Recently, the Reserve Bank of India bought treasury bills from the secondary market.

This is no speculation. The weekly statistical supplement (WSS), which the central bank puts up on its Web site every Friday, says that.

There is speculation in the market on whether the RBI has started buying treasury bills from the primary market too.

We don't know for sure.

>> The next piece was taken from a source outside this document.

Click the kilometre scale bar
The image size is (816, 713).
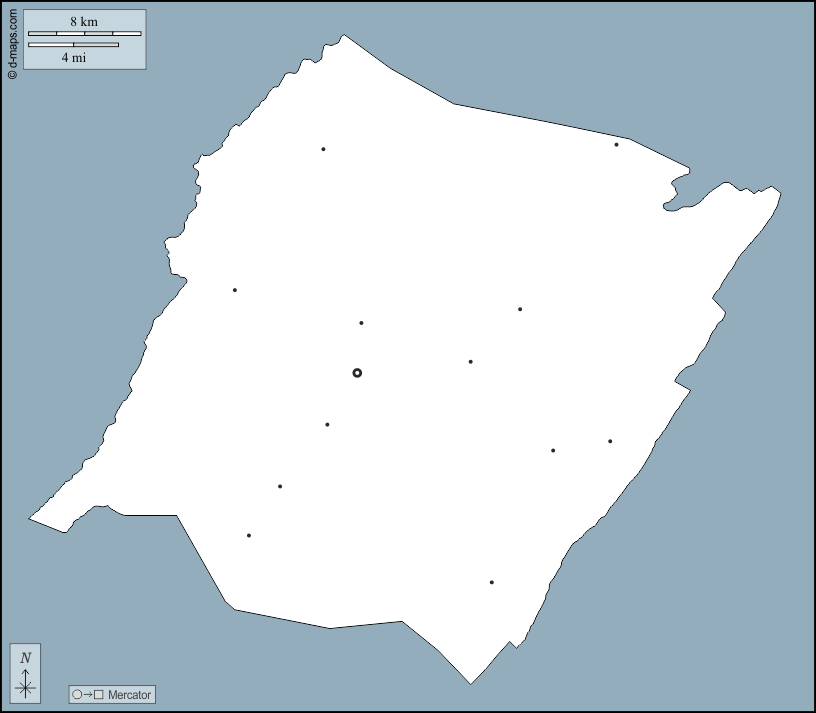(84, 33)
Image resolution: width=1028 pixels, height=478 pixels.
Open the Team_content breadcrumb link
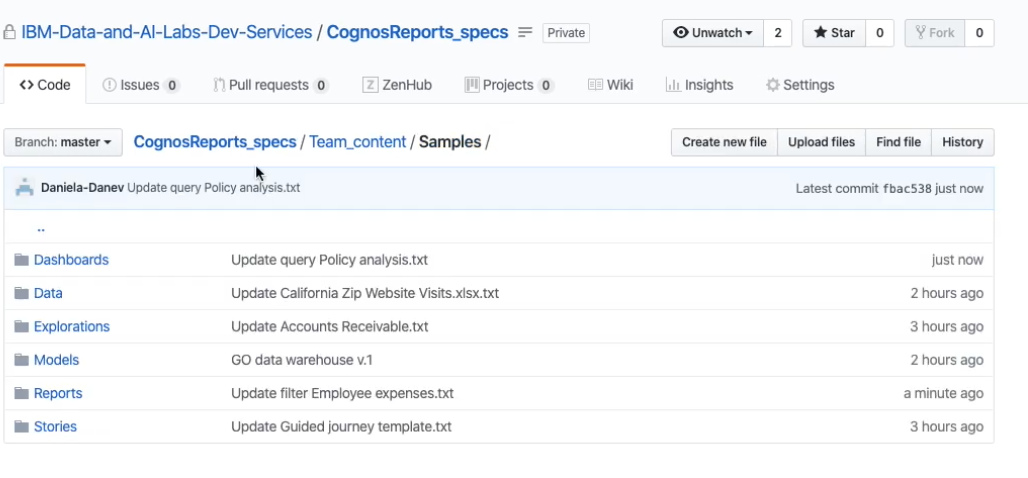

The Clearing Corporation of India Ltd, the platform for settling such deals, does not identify the central bank as a buyer.

Of course, the RBI could come under the category of 'others' which includes primary dealers, insurance firms, provident funds, et al.

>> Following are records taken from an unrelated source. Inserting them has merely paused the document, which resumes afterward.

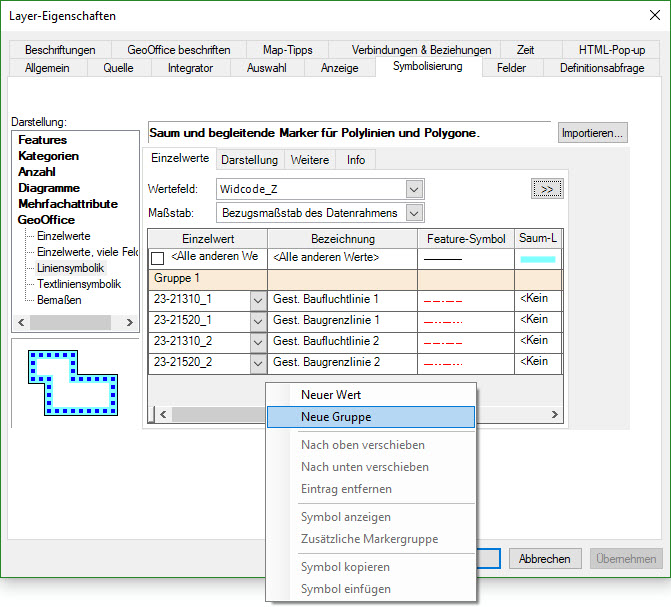
Task: Click the feature symbol for Gest. Baugrenzlinie 1
Action: [442, 320]
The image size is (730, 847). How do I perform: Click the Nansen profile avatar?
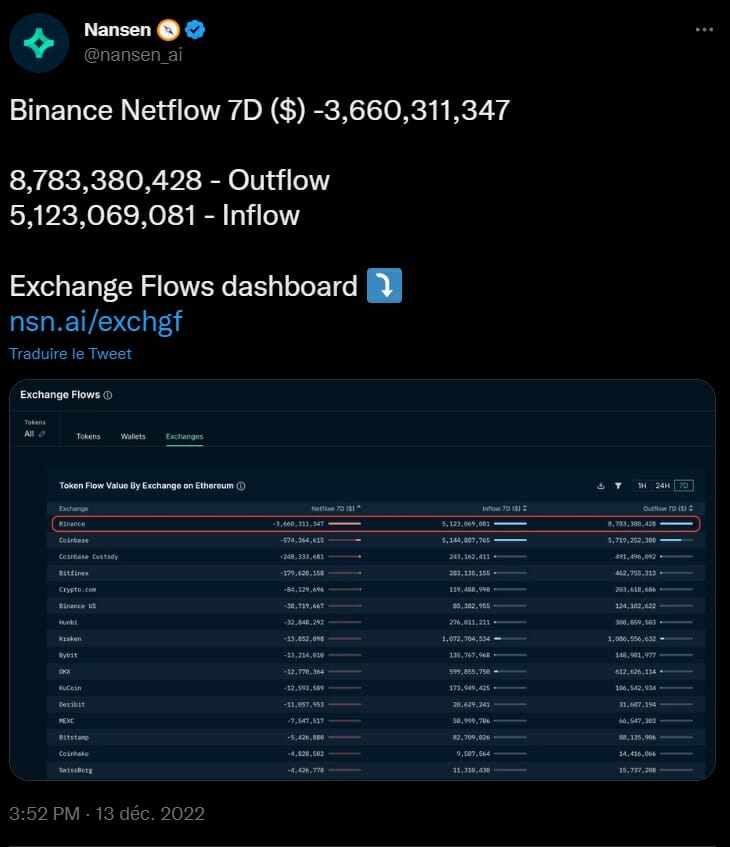(x=40, y=43)
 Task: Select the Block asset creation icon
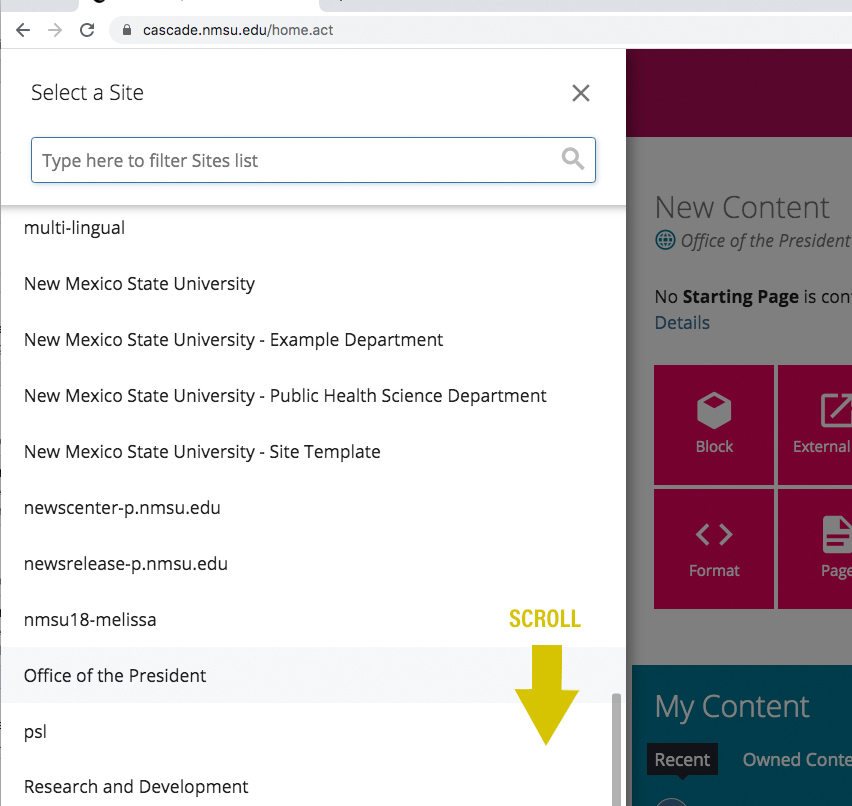click(713, 425)
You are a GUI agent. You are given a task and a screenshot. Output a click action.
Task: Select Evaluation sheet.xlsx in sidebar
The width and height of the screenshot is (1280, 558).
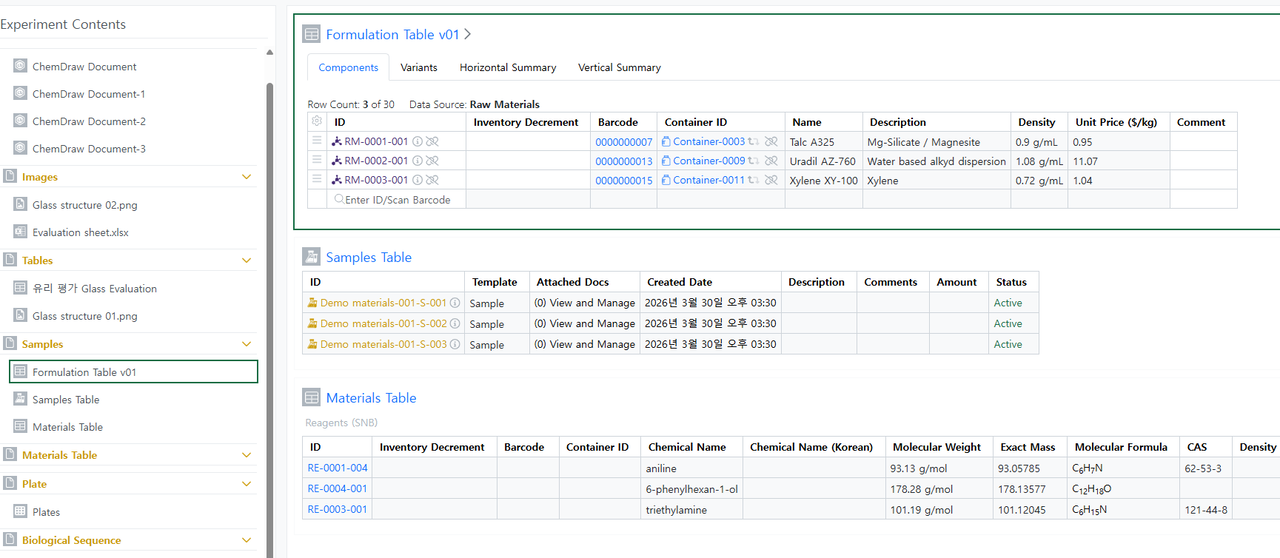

We will get to know from the WSS, with a lag effect.

Meanwhile, the government has revised its plan for raising money through short-term treasury bills in the first quarter (April-June) of the current financial year.

Till June, it will raise Rs 2 trillion more through treasury bills than what it had planned earlier.

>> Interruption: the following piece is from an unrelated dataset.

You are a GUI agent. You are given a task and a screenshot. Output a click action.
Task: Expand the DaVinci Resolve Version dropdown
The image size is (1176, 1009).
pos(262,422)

A news report of Cogencis, a real-time market data and financial news provider, says the RBI may have taken a step closer to directly monetising the Centre's borrowing by resorting to indirect subscriptions of government bonds at auctions.

The demand for recent bond sale was higher than what we were seeing in recent times.

Quoting an unnamed senior government official, the news agency said the RBI had let select market participants become its proxy in purchasing dated securities and treasury bills.

The perception is primary dealers are buying government papers at auctions and the RBI is buying the papers from them.

Such buying can happen for the RBI's own balance sheet management.

When some dated securities in its balance sheets are due to mature, the debt management and financial market operations teams in the central bank often replace them by buying new securities.

Such buying is also done to maintain the maturity profile of the bonds in the RBI's books.

There is ample liquidity in the system and the RBI does not need to be present in the market to see through the government's borrowing programme at this point, but its buying can help bring down the bond yield.

The recent rate cuts have not transmitted into the longer end of the bond market even though the yields at the shorter ends have come down a bit.

Almost two decades ago, in 2001, the RBI had bought bonds through the primary dealers -- involved in the buying and selling of government securities -- after a series of terrorist attacks in the United States on September 11 shocked the global markets, leading to chaos.

Typically, the RBI buys bonds from the banks through the so-called open market operations to stem the volatility in bond yields but it can even buy bonds directly from the government, through the private placement route in exceptional circumstances.

Section 5 of the Fiscal Responsibility and Budget Management (FRBM) Act allows the RBI to do so.

The Section 4 (2) of the Act says it can be done on grounds of 'national security, act of war, national calamity, collapse of agriculture severely affecting farm output and incomes, structural reforms in the economy with unanticipated fiscal implications, decline in real output growth of a quarter by at least 3 percentage points below its average of the previous quarters'.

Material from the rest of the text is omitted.